SortedAP: Rethinking evaluation metrics for instance segmentation

Institute of Imaging & Computer Vision, RWTH Aachen University

This repository contains the implementation of sortedAP, a new evaluation metric for instance segmentation. The metric is described in the papers:

Long Chen, Yuli Wu, Johannes Stegmaier, Dorit Merhof. SortedAP: Rethinking evaluation metrics for instance segmentation International Conference on Computer Vision (ICCV) Workshops, Paris, France, Oct. 2023.

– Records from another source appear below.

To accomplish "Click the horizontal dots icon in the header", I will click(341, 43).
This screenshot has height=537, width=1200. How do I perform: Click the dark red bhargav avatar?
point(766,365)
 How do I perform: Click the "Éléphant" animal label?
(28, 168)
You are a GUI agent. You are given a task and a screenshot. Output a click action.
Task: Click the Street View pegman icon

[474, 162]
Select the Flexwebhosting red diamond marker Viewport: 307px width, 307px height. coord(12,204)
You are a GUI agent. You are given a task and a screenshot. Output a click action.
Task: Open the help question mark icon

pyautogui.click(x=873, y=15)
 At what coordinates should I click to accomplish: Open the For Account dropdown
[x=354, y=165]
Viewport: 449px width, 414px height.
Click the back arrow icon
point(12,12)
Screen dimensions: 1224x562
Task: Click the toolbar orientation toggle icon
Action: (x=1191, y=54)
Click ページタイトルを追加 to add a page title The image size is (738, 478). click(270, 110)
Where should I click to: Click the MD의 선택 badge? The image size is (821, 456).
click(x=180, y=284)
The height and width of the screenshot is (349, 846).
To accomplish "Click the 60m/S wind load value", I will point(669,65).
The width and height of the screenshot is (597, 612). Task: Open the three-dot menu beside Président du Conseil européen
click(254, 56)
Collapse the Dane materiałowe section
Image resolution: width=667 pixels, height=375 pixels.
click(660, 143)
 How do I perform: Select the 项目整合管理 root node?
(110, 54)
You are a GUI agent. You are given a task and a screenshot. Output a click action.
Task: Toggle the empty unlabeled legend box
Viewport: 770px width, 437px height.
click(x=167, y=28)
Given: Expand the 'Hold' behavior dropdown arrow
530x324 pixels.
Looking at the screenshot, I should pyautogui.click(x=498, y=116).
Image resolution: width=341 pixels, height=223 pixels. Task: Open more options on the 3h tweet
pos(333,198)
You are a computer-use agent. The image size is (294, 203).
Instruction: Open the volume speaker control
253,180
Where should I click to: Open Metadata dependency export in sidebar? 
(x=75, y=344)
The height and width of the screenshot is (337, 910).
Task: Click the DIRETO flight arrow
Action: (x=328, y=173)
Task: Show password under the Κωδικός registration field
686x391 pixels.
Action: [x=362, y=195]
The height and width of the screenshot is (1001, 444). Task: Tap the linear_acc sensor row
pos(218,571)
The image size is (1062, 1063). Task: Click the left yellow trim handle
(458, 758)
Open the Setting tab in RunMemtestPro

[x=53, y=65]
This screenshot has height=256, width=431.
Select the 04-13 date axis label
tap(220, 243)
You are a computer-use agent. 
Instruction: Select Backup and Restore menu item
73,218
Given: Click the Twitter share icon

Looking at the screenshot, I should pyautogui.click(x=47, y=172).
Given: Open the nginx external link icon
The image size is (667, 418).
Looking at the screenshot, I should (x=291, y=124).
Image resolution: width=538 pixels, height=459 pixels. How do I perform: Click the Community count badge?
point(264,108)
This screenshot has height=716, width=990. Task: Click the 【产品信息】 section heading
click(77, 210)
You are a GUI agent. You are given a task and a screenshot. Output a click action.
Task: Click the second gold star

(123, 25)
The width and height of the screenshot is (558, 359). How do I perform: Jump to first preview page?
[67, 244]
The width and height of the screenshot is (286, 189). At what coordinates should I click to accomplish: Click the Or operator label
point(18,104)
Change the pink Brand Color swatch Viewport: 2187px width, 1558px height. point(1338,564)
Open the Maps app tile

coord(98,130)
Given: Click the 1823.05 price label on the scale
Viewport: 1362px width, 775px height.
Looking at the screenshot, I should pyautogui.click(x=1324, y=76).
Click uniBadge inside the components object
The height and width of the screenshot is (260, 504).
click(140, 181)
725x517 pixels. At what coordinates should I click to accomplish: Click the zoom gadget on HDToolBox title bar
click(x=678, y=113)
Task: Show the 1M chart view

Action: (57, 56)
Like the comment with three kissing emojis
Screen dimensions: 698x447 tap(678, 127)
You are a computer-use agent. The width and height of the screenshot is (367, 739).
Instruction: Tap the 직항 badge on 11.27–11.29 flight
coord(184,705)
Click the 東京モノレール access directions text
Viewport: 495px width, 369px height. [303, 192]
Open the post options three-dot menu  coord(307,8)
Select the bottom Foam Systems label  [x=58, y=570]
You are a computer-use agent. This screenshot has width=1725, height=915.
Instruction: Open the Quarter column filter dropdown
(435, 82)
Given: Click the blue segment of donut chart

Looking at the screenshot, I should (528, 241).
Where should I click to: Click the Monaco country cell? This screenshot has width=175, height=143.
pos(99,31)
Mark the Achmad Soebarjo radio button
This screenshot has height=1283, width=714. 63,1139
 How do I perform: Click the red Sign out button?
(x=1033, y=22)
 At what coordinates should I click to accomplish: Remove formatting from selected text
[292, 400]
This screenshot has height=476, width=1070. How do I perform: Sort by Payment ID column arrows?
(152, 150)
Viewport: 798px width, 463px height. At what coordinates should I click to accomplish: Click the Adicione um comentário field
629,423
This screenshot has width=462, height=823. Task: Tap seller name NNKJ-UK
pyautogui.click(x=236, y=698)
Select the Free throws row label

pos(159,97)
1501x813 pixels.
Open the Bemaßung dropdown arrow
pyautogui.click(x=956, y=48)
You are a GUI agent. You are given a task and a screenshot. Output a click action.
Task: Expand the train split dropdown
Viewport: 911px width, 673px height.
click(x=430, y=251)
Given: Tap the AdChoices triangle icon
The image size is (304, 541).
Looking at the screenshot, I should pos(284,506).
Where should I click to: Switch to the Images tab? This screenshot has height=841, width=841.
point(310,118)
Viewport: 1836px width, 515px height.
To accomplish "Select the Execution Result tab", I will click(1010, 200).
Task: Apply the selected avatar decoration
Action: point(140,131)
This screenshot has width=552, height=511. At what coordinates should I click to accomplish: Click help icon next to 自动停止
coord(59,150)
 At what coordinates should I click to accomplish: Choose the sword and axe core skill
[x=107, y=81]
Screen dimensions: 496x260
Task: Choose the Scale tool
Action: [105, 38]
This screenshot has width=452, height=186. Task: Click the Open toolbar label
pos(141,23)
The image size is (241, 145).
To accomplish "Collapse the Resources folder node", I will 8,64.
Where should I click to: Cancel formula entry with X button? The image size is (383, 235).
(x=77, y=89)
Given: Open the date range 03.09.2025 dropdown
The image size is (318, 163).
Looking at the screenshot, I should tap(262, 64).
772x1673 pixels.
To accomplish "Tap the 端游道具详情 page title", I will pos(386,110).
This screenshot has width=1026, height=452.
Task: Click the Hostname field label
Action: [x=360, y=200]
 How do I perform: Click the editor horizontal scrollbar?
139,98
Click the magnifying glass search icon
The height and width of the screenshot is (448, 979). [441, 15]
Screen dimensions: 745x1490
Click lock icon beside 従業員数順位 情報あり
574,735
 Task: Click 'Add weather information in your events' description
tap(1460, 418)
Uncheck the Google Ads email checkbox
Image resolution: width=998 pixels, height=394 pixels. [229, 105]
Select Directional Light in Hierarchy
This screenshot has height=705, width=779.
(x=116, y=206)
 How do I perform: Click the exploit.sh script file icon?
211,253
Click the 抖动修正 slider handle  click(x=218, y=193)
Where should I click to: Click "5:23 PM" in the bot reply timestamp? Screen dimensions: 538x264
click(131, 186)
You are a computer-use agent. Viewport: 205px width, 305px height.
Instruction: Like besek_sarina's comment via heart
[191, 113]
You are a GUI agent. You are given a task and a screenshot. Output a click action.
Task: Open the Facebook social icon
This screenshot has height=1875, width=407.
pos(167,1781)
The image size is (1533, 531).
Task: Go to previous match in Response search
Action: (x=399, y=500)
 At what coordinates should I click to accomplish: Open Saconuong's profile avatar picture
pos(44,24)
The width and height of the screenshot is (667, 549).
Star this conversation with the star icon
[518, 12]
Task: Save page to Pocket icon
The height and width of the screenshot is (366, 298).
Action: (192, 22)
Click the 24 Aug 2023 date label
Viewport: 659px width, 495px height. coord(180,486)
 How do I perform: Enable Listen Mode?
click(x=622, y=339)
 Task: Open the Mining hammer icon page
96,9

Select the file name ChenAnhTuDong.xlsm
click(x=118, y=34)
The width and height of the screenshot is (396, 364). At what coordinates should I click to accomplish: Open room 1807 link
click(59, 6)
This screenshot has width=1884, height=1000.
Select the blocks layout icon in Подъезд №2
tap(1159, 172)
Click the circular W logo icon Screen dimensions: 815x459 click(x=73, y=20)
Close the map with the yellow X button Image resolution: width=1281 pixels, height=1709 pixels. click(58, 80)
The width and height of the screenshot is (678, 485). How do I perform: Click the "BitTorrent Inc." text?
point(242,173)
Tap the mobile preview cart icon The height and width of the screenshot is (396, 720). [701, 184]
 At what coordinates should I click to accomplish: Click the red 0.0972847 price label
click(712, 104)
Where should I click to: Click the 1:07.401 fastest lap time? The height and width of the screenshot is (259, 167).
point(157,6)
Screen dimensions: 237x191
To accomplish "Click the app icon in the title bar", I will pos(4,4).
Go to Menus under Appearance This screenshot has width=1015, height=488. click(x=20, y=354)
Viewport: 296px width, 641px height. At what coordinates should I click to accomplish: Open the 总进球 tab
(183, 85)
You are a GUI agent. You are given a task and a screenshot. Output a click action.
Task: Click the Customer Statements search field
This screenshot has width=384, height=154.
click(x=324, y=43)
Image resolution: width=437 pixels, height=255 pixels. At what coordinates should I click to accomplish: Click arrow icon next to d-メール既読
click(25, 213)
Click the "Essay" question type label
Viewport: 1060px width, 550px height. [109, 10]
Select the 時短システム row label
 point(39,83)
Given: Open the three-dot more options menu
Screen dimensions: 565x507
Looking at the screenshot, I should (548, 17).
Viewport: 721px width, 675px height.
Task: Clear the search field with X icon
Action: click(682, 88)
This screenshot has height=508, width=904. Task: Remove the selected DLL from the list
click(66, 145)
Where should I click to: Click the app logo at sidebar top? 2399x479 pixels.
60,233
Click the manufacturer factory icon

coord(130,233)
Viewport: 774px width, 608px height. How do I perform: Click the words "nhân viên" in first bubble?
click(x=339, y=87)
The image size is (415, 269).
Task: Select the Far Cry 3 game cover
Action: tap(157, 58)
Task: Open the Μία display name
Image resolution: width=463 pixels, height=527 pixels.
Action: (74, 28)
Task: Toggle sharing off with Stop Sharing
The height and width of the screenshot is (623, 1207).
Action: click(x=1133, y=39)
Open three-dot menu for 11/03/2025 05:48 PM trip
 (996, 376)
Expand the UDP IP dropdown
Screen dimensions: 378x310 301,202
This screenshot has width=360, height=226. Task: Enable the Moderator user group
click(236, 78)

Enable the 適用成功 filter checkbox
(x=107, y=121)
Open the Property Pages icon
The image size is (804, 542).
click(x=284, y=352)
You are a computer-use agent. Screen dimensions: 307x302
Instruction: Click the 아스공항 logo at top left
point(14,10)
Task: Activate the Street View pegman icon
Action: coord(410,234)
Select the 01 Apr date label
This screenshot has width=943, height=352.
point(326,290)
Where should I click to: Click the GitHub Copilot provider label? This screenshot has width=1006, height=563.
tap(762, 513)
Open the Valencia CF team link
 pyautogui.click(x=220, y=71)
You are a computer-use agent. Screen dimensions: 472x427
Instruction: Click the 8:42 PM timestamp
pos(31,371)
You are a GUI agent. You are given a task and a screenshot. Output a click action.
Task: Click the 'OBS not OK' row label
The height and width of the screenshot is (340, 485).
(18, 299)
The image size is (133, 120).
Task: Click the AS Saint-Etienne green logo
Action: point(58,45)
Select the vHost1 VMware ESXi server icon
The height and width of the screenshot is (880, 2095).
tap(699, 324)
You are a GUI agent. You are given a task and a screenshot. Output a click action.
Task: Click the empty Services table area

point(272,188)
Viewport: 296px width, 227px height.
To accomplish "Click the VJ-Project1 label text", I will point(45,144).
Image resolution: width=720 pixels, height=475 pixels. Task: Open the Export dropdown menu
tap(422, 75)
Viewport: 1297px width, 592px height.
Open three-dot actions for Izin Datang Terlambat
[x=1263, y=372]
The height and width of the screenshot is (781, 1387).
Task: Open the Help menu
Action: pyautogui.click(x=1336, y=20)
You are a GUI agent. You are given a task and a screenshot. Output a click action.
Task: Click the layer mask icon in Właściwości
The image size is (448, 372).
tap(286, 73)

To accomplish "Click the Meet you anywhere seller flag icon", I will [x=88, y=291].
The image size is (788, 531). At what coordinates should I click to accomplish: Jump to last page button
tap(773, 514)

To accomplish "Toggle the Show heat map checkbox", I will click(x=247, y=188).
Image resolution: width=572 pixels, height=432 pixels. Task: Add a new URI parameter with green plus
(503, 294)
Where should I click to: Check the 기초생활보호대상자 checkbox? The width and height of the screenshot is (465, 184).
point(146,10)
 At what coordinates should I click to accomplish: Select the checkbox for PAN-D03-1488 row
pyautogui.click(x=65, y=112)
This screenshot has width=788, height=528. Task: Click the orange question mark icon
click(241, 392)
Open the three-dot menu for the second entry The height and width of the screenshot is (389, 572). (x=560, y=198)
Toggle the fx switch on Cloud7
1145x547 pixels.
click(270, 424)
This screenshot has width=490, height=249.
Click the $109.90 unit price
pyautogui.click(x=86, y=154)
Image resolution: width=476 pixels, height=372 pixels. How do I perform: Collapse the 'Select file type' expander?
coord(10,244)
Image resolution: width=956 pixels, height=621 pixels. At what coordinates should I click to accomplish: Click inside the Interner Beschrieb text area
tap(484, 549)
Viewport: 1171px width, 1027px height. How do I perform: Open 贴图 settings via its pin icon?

Please cite the paper(s) if you are using this code in your research.

Overview:

Designing metrics for evaluating instance segmentation revolves around comprehensively considering object detection and segmentation accuracy. However, other important properties, such as sensitivity, continuity, and equality, are overlooked in previous metric designs. In this paper, we reveal that most existing metrics have a limited resolution of segmentation quality. They are only conditionally sensitive to the change of masks or false predictions. For certain metrics, the score can change drastically in a narrow range which could provide a misleading indication of the quality gap between results. Therefore, we propose a new metric called sortedAP, which strictly decreases with both object- and pixel-level imperfections and has an uninterrupted penalization scale over the entire domain. We evaluated the newly designed sortedAP with respect to the following three properties:

Sensitivity. An ideal metric should be sensitive to all occurrences of imperfections of all types. Any additional errors are supposed to lead monotonically to a worse score, not ignored or obscured by the occurrence of other errors. A metric that monotonically decreases with any errors will enable a more accurate comparison.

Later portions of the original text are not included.